> [Отрывок текста]:
---
Театр – искусство одновременно общепонятное и герметическое, демократичное и элитарное. Чтобы быть ценителем искусства сцены, не обязательно оканчивать университет и обладать внушительной библиотекой, но способность понимать другого, способность ему сопереживать – непременное условие для театрала. Сегодня много яснее, что проблема сочувствия, сострадания – глубже и «социальнее», чем могло казаться. Уже в 1921 году Н. Е. Эфрос в статье «Театр в опасности»[512] встревоженно писал о том, что театр не может быть источником дохода для государства, у него совершенно иная и значительно более важная роль: утверждать гуманистические ценности, формировать картину мира.

Уже с начала 1920‐х исподволь начинает меняться назначение театра: из места отдохновения, развлечения новое руководство страны стремится превратить его в инструмент распространения нужных лозунгов, интерпретаций событий и героев.

Осознав полезность театра в этом качестве – способности эмоционального воздействия на человеческую массу в нужном направлении, власти сформулировали задачу дня: привлечь в театр «главного» (рабочего) зрителя – с тем чтобы транслировать ему определенные идеи.
---
> [Извлечённые записи]:

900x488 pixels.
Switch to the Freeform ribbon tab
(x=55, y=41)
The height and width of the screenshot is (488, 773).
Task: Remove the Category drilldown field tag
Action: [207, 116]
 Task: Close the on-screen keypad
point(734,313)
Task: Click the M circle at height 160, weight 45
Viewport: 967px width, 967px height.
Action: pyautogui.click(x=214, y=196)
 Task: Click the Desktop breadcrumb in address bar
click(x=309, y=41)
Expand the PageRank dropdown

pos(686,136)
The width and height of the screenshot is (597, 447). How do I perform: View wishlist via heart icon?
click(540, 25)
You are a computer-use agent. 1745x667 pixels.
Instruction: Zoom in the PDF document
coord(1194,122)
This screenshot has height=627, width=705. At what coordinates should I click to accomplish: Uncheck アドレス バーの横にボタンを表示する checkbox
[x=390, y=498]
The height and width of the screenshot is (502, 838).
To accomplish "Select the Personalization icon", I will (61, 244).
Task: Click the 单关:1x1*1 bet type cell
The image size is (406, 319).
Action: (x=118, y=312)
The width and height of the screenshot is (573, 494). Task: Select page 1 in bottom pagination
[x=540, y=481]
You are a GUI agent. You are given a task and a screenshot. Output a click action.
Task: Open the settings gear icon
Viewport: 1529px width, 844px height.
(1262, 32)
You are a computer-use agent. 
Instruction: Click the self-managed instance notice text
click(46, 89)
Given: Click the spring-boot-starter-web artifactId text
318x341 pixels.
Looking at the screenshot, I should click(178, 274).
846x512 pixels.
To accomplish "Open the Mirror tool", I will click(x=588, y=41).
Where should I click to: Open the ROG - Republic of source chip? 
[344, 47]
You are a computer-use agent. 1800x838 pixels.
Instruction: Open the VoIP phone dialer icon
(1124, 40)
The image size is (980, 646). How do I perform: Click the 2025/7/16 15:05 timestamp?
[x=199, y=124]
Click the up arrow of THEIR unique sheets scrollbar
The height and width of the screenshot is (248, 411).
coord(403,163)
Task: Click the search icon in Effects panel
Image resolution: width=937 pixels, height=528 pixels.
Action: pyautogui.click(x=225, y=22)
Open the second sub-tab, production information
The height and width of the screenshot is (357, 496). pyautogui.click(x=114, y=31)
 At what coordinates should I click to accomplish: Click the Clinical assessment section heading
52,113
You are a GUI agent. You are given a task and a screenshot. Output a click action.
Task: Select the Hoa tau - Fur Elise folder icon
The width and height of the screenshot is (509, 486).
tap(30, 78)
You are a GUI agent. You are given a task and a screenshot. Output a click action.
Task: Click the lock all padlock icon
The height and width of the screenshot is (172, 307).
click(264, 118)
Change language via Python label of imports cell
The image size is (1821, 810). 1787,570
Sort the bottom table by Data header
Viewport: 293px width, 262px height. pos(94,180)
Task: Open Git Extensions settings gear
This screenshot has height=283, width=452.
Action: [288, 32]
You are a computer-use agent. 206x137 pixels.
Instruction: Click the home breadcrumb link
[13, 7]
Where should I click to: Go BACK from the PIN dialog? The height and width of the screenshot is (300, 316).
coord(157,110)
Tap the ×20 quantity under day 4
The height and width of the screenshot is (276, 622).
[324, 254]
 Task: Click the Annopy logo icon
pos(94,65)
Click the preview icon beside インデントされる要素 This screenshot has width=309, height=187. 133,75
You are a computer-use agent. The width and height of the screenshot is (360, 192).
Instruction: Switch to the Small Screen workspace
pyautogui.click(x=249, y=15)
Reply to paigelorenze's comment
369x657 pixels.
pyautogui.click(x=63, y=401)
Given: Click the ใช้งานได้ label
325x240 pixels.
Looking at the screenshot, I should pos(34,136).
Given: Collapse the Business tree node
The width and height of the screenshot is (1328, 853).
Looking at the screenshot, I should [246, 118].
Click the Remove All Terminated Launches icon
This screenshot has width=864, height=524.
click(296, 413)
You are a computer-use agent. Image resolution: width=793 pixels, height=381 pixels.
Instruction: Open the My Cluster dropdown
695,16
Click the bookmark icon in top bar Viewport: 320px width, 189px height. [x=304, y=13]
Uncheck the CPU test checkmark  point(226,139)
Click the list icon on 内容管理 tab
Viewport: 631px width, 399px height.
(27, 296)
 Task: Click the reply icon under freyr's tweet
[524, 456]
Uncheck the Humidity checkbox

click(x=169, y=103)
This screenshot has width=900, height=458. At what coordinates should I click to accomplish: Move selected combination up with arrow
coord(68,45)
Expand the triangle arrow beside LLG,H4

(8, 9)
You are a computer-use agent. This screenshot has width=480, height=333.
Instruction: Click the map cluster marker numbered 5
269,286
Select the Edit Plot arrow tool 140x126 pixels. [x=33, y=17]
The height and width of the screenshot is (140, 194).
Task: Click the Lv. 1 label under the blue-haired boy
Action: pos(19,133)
---
> [Вопросы по материалу]:
A - Ответьте на вопросы по отрывку о театре:
(i) В каком году Н. Е. Эфрос написал статью «Театр в опасности»?
(ii) Чем, по словам Эфроса, театр не может быть для государства?
(iii) Какого зрителя власти поставили задачу привлечь в театр?
B - Допишите следующую часть отрывка о театре.

> [Ответы на задания]:
A -
(i) В 1921 году.
(ii) Источником дохода.
(iii) «Главного», то есть рабочего, зрителя.

B -
Театральное искусство, рассказывающее о человеке, делая его мысли и чувства, пружины его поступков прозрачными, объясняющее и объединяющее людей, – превращается в инструмент их разделения.

Чтобы уяснить, в каких обстоятельствах предстояло работать новому структурному подразделению Теасекции, посмотрим, что же происходило с театральным делом и театральной публикой на протяжении семи послереволюционных лет.

Прежде всего: с переменами общественного устройства страны, пусть еще не завершенными, длящимися, переменилось и положение театра.

В старой дореволюционной России публика выбирала театр по собственному вкусу стихийно, никем не управляемая. В городах работали Народные дома, при которых существовали и театральные кружки – для любителей из социальных низов. Жила система театров развлекательных, ориентирующихся на городского обывателя, мещанина – с непритязательным репертуаром, частыми премьерами. В начале века активизировались эстетические поиски: тон задавал Художественный театр, пусть и заявлявший о себе как об общедоступном, но безусловно ориентированный на предпочтения интеллигентной (сейчас бы сказали – продвинутой) части публики. Оставался любимым театром москвичей Малый, уже заявила о себе новая режиссура с удивительным и непривычным сценическим языком (Вахтангов, Мейерхольд, Таиров).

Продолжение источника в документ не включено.